-- EXERCISE INPUTS follows --
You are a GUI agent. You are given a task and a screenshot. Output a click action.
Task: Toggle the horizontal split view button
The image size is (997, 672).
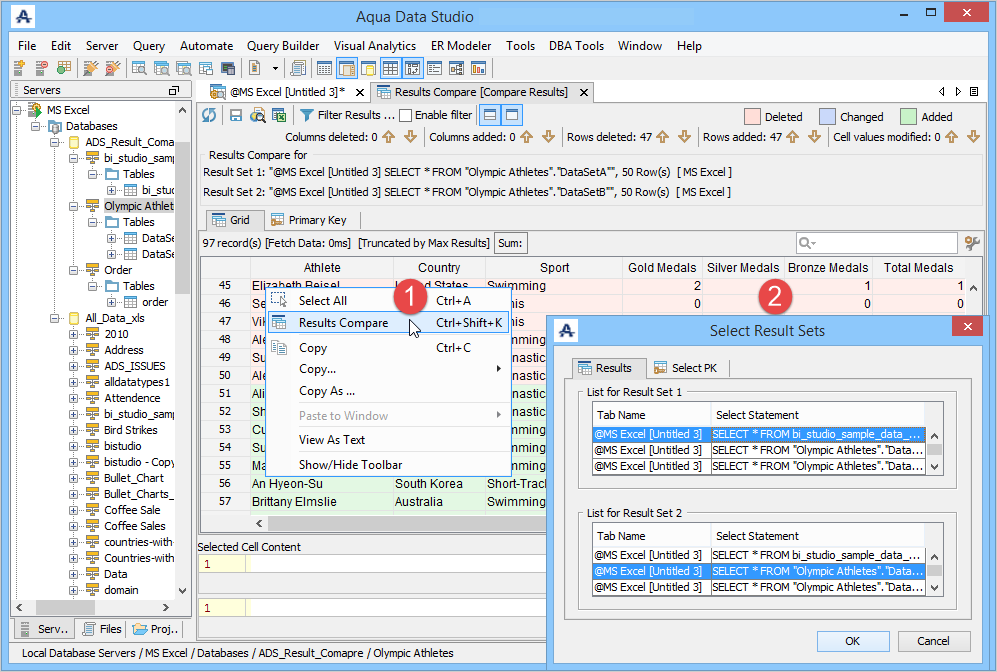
-- EXERCISE INPUTS concluded --
-- EXERCISE INPUTS follows --
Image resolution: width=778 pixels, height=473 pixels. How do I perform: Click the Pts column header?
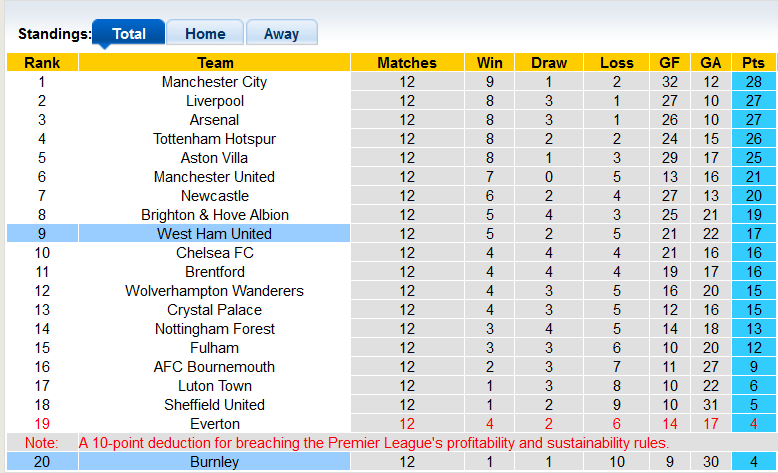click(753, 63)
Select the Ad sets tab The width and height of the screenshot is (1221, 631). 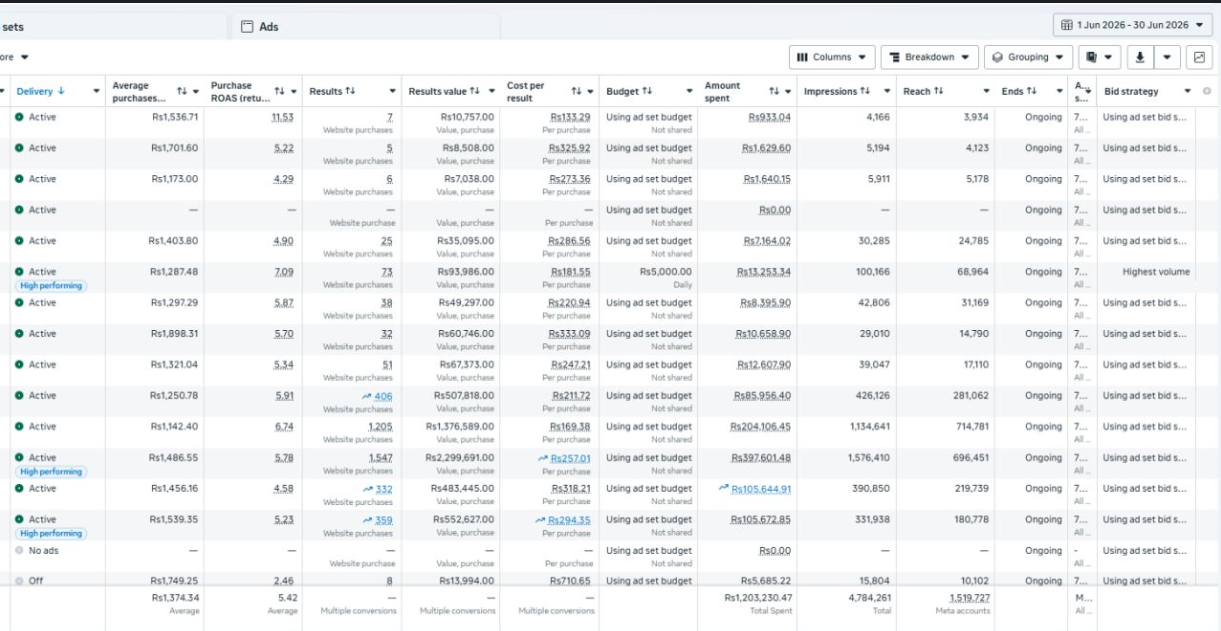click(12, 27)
-- EXERCISE INPUTS concluded --
TASK
Would you please repeat exactly the lines above, starting at the line with "Task: Toggle the horizontal split view button" and stopping at the line with "The image size is (997, 672).", both included?

RESPONSE BOX
Task: Toggle the horizontal split view button
The image size is (997, 672).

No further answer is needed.